Sou jornalista e, para minhas reportagens, busco histórias interessantes, que personifiquem a necessidade de um mundo menos desigual, resgatem a cidadania e a solidariedade perdidas. Tenho dois filhos — uma menina de 7 anos e um garoto de 9 —, especializados em quase me enlouquecer com tantos por quê?, e meu marido é pastor. No relacionamento conjugal temos de fazer constantes exercícios de dissociação de papéis, para que nosso casamento não seja extensão da igreja (no pior sentido) ou um apêndice da mesma. Não gosto que me tomem como exemplo. Não sou nem sirvo para ser modelo para ninguém... Mas aonde quero chegar com essas confissões? Em Paul Tournier: ele me proporcionou a delícia de saber que eu, mulher, possuo o sentido da pessoa mais do que o homem. Não sirvo como exemplo, mas tenho uma missão.

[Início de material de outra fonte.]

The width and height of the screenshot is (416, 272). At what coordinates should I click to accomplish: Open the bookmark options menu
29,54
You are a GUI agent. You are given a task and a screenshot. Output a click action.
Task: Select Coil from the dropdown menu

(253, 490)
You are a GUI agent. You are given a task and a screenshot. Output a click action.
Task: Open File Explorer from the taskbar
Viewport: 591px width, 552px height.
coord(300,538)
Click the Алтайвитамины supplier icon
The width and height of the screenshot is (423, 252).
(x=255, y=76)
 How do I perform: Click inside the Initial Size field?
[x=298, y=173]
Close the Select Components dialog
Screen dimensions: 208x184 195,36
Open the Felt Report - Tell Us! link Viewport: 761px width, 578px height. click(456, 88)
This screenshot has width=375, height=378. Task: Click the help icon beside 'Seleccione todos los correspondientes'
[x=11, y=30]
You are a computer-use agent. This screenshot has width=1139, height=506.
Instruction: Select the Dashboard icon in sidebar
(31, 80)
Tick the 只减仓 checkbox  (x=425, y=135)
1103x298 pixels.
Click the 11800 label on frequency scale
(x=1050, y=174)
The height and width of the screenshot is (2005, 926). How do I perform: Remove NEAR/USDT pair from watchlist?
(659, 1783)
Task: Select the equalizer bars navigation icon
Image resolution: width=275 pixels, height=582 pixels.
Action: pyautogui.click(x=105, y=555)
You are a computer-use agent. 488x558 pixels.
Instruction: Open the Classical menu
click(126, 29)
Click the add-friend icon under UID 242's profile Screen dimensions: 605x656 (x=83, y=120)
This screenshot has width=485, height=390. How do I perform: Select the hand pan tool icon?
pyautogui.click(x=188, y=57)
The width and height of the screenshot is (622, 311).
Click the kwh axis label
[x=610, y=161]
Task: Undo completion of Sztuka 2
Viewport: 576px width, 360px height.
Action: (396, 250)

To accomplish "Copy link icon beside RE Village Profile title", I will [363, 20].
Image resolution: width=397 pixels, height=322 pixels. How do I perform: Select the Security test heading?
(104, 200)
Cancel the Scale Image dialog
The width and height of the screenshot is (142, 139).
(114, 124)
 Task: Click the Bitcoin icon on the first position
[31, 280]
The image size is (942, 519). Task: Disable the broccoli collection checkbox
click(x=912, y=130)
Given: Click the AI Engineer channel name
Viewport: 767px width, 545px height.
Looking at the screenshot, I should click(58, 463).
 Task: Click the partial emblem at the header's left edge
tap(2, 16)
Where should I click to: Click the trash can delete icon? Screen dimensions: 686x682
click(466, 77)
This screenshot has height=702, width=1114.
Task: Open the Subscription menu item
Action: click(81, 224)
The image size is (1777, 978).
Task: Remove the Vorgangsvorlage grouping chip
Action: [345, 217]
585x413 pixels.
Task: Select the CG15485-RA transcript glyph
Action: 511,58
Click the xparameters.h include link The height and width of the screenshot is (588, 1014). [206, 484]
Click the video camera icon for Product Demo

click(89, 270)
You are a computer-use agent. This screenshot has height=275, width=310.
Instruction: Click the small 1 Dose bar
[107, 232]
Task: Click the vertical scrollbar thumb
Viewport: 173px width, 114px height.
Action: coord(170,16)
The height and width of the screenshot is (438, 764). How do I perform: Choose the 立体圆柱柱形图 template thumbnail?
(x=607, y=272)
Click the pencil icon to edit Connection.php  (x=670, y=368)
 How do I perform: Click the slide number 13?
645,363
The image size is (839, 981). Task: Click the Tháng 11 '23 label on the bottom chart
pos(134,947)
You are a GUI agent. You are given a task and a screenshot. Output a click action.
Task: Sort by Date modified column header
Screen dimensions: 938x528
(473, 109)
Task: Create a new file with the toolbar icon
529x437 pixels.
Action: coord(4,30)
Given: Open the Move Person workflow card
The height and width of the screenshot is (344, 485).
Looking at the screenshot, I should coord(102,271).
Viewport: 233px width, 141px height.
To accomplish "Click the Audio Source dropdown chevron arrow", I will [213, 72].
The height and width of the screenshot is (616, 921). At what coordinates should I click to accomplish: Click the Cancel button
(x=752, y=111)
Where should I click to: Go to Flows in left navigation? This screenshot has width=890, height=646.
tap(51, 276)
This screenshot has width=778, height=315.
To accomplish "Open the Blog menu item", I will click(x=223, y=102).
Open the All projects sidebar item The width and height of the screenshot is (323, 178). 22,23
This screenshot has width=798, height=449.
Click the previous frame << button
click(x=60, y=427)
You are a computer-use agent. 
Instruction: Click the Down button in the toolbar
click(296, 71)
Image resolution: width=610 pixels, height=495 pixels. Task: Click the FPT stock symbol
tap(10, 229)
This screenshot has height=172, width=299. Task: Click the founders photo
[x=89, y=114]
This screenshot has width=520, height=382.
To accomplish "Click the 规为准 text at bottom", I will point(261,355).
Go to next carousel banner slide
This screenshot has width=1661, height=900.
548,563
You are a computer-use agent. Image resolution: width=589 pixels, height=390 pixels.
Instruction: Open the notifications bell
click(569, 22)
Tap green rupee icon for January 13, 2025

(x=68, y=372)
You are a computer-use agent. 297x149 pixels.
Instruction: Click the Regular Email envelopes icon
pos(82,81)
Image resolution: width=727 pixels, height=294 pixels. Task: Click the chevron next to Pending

Por causa da missão de ser uma pessoa plena para ajudar outros a resgatarem esse sentido, não devo temer o que é verdadeiramente pessoal para mim: amor, fé, tristeza, alegria, culpa, sucesso, revés. Minha vida não deve ser determinada por modelos, quer sejam tradicionais ou feministas, mas pela minha própria humanidade!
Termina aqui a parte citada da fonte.